The response should consist only of the lines from the one with "Screen dimensions: 195x131" to the end of the data below, copied exactly and without pictures.
(STUDY MATERIAL)
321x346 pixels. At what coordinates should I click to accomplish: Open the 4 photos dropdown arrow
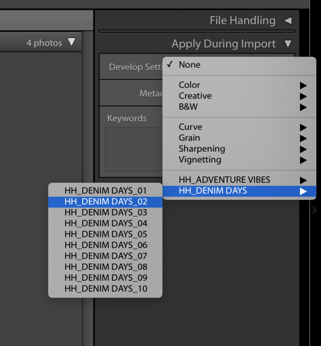pos(71,42)

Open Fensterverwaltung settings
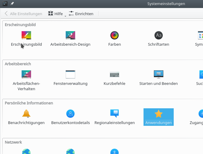(x=70, y=74)
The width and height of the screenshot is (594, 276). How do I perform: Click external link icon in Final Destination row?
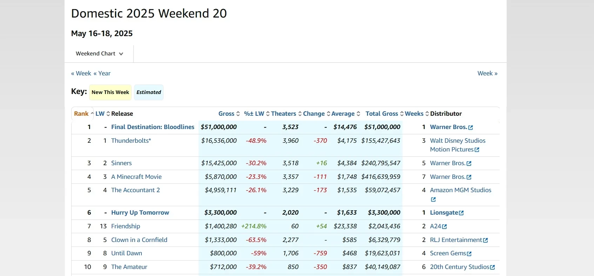point(471,128)
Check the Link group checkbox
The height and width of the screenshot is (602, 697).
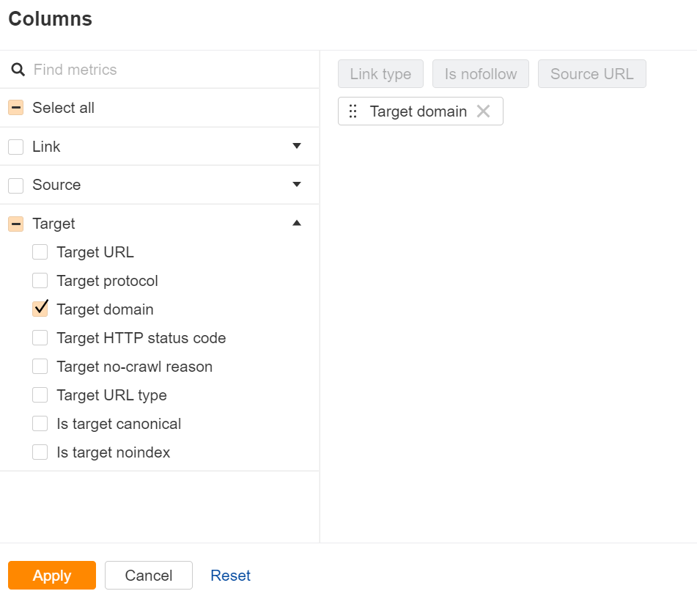tap(16, 147)
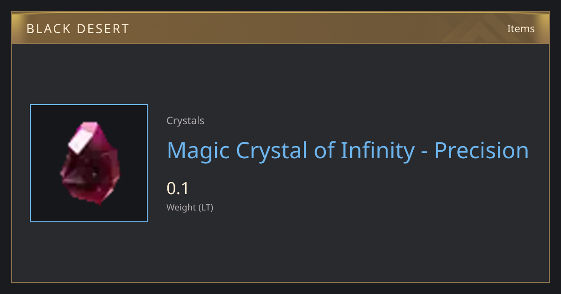Open the Magic Crystal of Infinity - Precision title

click(x=348, y=151)
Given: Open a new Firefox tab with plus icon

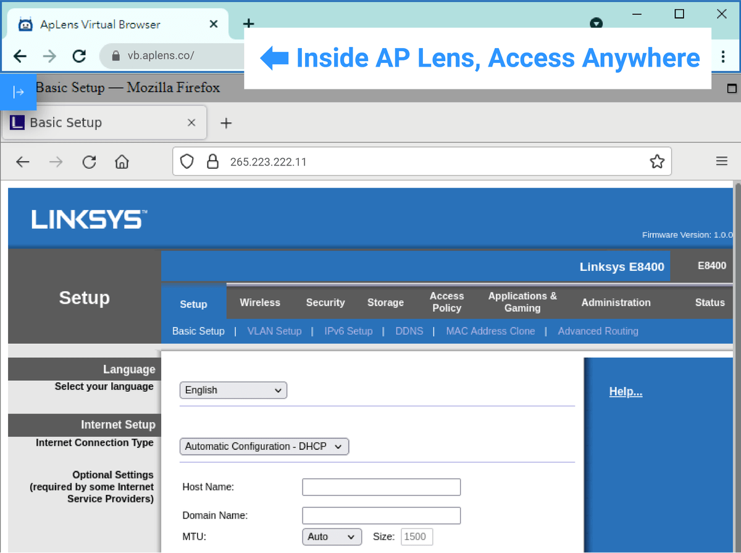Looking at the screenshot, I should [226, 123].
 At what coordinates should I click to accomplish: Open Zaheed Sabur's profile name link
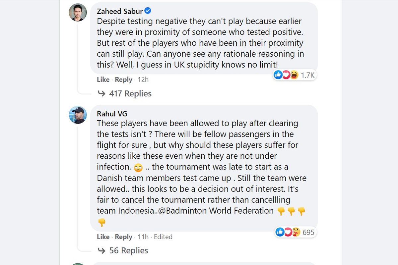tap(119, 11)
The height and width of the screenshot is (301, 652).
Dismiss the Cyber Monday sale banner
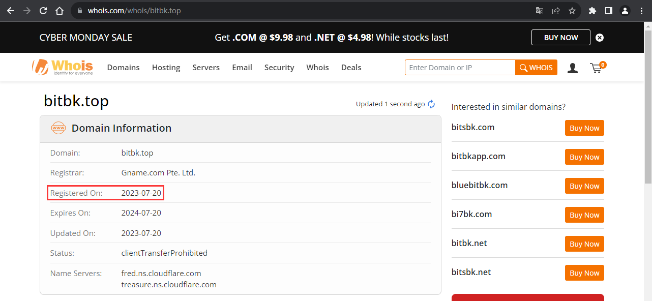point(600,38)
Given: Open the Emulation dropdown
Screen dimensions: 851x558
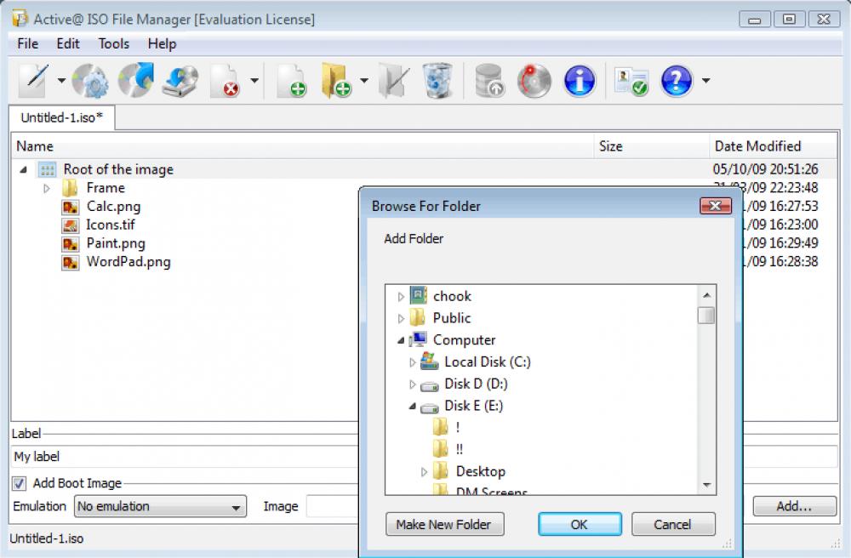Looking at the screenshot, I should [234, 506].

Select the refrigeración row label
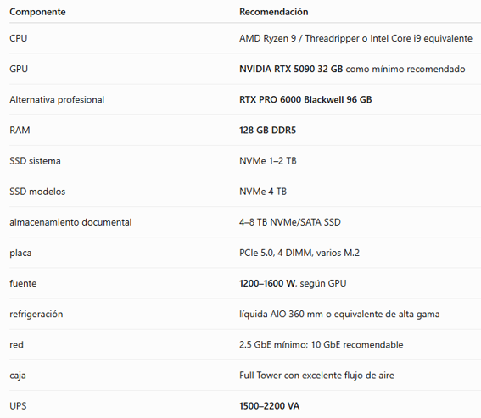(36, 315)

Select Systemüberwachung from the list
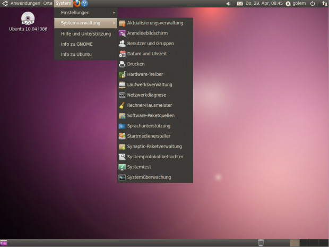149,177
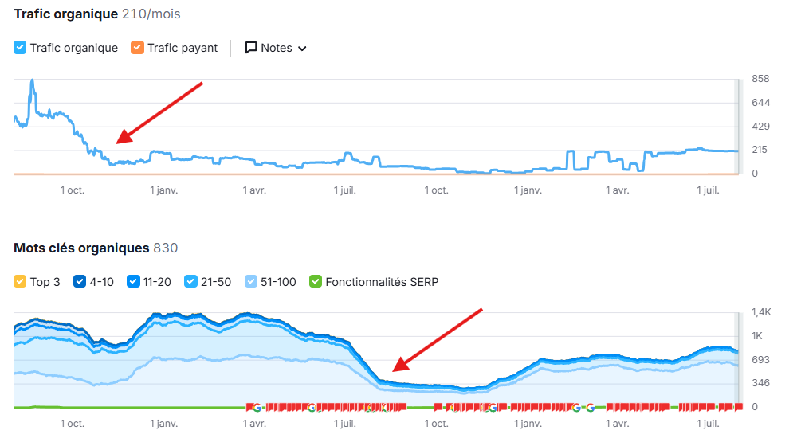Click the Notes speech bubble icon

[251, 48]
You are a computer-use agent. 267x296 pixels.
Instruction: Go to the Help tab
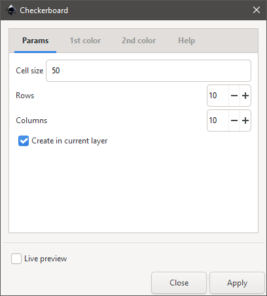(x=187, y=41)
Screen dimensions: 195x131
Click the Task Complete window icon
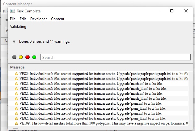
(End STUDY MATERIAL)
COMPLETED TASK:
Screen dimensions: 195x131
Click the Task Complete window icon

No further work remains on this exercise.